Supplied entries –

::::::::::

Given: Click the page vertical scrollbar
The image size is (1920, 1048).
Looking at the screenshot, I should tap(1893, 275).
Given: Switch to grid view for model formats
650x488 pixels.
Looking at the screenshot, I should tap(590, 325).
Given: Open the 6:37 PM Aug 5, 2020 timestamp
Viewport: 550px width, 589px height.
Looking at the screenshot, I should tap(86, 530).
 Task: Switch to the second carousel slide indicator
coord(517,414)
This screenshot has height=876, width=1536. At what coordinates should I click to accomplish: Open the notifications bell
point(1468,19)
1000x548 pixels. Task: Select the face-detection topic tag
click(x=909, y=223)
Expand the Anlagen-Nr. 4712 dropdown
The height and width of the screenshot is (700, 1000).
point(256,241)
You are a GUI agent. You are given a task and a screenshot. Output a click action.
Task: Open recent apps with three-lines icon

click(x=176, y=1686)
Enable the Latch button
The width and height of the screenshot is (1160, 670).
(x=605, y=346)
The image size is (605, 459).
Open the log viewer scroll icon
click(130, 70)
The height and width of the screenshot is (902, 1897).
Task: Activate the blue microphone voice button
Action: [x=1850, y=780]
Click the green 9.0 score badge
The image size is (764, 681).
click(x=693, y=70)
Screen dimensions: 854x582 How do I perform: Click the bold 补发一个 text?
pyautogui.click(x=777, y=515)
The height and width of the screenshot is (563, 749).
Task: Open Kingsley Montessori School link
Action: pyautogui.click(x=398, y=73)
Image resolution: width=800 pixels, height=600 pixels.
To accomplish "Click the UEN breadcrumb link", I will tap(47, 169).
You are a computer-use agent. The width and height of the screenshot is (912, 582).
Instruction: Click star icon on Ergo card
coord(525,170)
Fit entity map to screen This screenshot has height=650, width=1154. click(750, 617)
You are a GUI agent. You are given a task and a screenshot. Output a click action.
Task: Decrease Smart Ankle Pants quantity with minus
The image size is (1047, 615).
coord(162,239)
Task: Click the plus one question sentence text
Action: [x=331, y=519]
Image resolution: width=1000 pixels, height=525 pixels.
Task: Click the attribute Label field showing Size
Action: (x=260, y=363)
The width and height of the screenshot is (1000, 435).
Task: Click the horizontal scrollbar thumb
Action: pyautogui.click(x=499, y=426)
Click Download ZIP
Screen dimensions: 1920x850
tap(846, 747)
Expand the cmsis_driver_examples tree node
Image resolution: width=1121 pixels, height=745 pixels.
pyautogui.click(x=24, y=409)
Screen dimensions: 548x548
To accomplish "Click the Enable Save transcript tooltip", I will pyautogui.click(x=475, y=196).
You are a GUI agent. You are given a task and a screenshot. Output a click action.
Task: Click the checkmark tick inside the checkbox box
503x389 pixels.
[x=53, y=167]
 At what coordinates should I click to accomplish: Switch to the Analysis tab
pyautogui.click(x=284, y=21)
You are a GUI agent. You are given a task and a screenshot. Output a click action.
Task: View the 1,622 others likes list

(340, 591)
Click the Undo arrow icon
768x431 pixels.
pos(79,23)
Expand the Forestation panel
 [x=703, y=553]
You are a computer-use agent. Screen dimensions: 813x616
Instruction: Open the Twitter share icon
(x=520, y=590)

::::::::::

Description of the task – Wherever the word "will" occurs in the data above, copy the line it sits in.

Answer section –
To accomplish "Click the UEN breadcrumb link", I will tap(47, 169).
To accomplish "Click the Enable Save transcript tooltip", I will pyautogui.click(x=475, y=196).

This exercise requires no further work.